Intoxication from voluntary consumption of alcohol or drugs can be considered in determining whether in the circumstances you perceived at the time you believed your actions were necessary to protect yourself. However, intoxication is not to be considered in determining whether or not your actions were a reasonable response to that perceived circumstance. This was held in the popular case of self-defence in R v Katarzynski [2002] NSWSC 613.

Involuntary Manslaughter Offences

Involuntary manslaughter is when an offender causes another person’s death from committing an unlawful and dangerous act, or from criminal negligence.

Manslaughter by Unlawful and Dangerous Conduct

You will be guilty of manslaughter by unlawful and dangerous conduct if:

  • You committed an act that caused the victim’s death in the sense that the act substantially contributed to the death; and
  • You intended to commit the act that caused the death; and
  • Your act was unlawful. This does not include a breach of a traffic regulation by itself; and
  • Your act was dangerous in the sense that a reasonable person in your position at the time would have realised that the act exposed another person to a risk of serious injury in those circumstances.

Manslaughter by Criminal Negligence

You will be guilty of manslaughter by criminal negligence if:

  • At the time, you owed a legal duty of care to the victim.
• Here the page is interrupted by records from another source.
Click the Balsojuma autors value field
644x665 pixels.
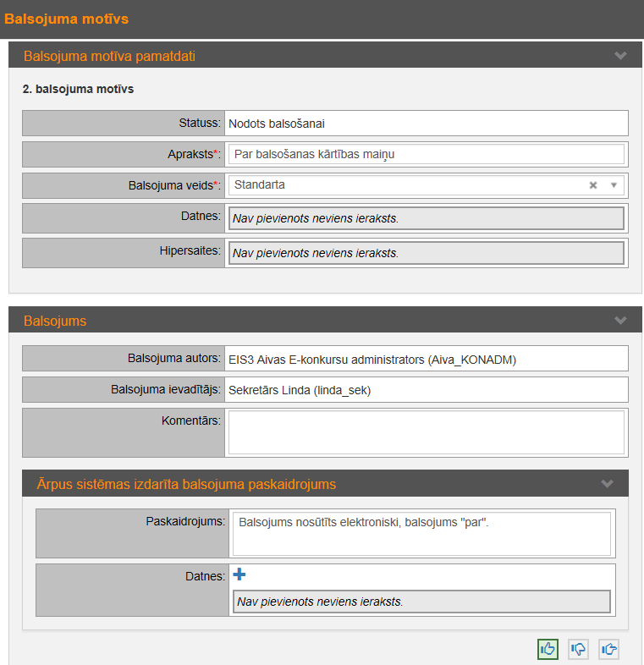tap(426, 359)
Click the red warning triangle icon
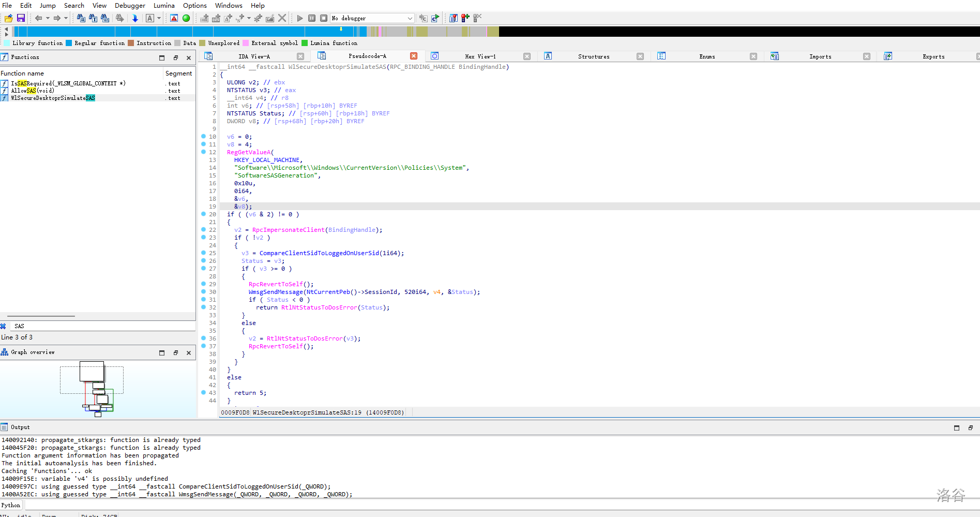This screenshot has height=517, width=980. [x=174, y=18]
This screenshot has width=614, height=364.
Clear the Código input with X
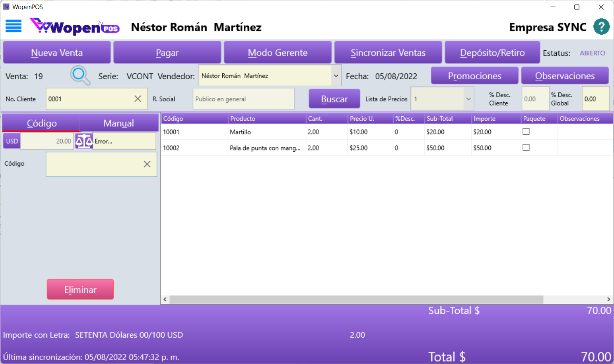[x=147, y=164]
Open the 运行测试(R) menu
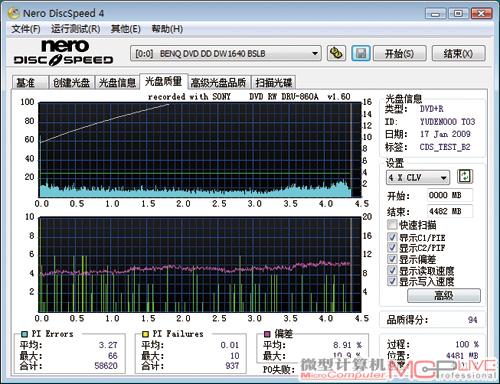This screenshot has width=500, height=384. 75,29
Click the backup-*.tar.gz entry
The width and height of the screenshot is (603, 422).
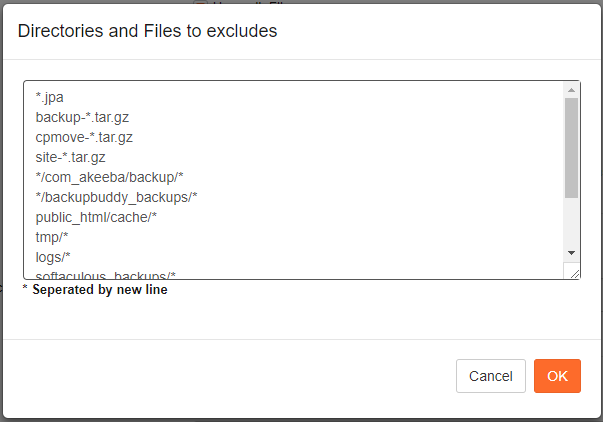tap(82, 118)
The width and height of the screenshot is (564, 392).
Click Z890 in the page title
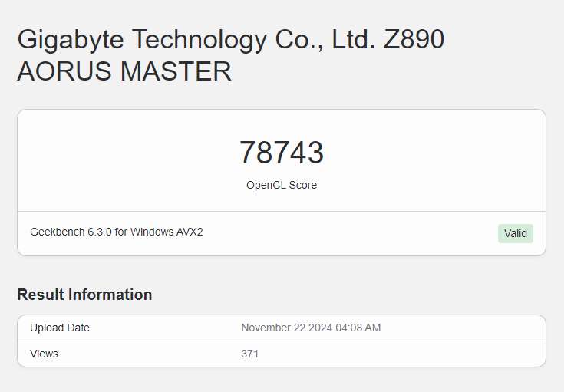tap(414, 40)
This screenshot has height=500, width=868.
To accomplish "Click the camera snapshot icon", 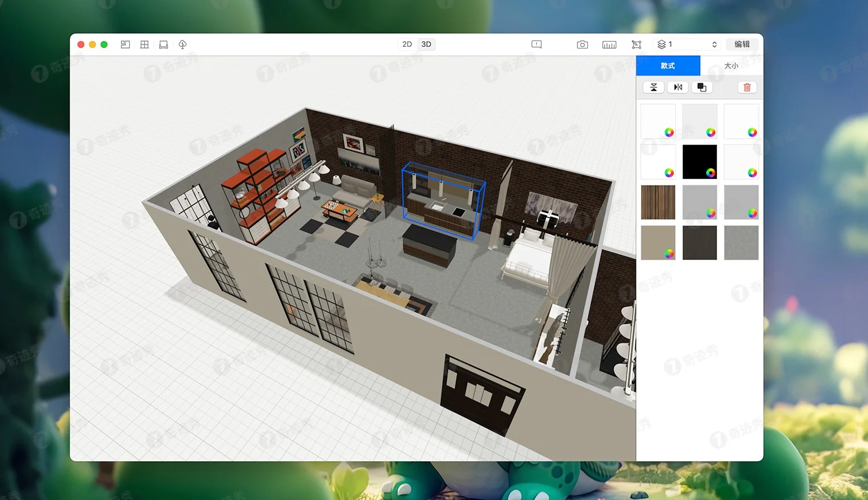I will coord(582,45).
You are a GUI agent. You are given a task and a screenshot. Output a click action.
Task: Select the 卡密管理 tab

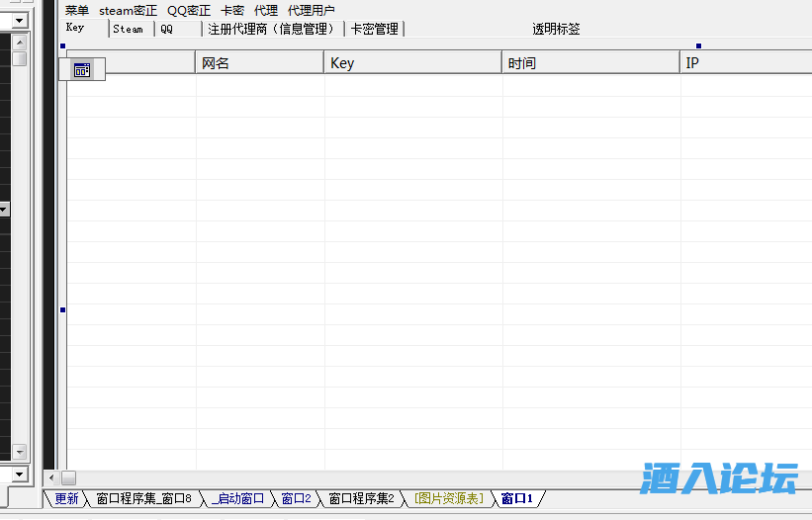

It must be a legally recognised duty of care, including parent and child, or doctor and patient, employment relationship or where you assume a duty of care to another person; and
  • You voluntarily committed an act (or omission) that caused the victim’s death in the sense that it was the substantial cause of death or it accelerated the death; and
  • You acted (or omitted to act) in a way that breached your duty of care to the victim in the sense that you either:
    1. Failed to exercise the standard of care a reasonable person in your shoes would have exercised in the circumstances you found yourself in at the time; or
    2. Or where you did what a reasonable person in your position would not have done in the circumstances you found yourself in at the time; and
  • Your actions (or omission) constituted criminal negligence and merited criminal punishment for manslaughter in the sense that:
    1. Your actions fell so far below the standard of care which a reasonable person would have exercised in the circumstances; and
    2. Those actions involved such as great risk that death or really serious bodily harm would be caused.; and
    3. Due to that it deserves to be punished as a serious criminal offence.

Manslaughter by criminal negligence would not include careless or negligent acts that frequently occur in society. Nor would it include a simple traffic infringement from driving unless it carries that quality of criminal negligence meriting criminal punishment for manslaughter.